*Work order*.
Where in the entries below does "agent" appear? Copy every line that has it.

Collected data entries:
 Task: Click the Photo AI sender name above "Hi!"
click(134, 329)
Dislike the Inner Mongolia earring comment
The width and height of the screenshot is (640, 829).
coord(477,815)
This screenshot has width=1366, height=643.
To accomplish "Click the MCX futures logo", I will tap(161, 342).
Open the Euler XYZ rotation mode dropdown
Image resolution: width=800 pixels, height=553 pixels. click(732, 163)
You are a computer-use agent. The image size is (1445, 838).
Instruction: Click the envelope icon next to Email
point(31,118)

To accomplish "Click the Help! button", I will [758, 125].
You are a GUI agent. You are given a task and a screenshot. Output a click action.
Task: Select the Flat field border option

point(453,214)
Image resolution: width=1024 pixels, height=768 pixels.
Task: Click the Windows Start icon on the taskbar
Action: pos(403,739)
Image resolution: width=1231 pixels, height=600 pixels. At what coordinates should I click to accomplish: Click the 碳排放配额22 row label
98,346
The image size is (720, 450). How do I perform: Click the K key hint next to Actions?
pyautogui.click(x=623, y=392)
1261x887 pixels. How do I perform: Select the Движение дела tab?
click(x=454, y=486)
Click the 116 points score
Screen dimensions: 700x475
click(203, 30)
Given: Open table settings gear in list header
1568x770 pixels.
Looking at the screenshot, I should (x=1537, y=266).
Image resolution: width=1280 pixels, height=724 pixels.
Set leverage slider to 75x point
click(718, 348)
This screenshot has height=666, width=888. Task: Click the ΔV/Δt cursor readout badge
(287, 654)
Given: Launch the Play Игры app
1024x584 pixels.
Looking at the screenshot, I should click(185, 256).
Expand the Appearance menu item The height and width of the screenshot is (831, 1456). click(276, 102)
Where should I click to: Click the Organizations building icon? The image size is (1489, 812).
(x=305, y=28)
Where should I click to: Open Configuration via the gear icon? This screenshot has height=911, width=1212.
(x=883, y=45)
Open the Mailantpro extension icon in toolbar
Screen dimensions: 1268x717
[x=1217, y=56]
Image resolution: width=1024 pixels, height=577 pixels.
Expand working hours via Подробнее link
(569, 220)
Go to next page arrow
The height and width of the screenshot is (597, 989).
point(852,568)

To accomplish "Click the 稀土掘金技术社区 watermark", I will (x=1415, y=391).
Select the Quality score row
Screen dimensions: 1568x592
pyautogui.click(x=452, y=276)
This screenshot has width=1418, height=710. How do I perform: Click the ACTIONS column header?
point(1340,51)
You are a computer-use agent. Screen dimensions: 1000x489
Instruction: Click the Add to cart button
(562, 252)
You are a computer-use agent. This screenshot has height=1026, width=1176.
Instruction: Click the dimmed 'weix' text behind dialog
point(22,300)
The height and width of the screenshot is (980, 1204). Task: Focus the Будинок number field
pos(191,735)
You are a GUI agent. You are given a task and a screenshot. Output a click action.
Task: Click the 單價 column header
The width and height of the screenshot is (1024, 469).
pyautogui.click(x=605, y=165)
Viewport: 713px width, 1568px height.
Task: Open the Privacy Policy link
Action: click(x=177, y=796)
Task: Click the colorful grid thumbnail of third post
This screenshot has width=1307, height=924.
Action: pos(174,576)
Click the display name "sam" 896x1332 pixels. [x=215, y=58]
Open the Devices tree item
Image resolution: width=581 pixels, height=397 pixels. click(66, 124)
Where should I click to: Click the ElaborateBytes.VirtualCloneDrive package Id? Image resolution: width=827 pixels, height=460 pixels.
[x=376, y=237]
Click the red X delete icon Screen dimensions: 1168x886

*Written solution*.
You are a computer-use agent. The image size is (1445, 838).
You are a GUI agent. You are given a task and a screenshot. Output a click action.
You are a computer-use agent. Screen dimensions: 1000x489
You are a computer-use agent. This screenshot has height=1026, width=1176.
You are a GUI agent. You are given a task and a screenshot. Output a click action.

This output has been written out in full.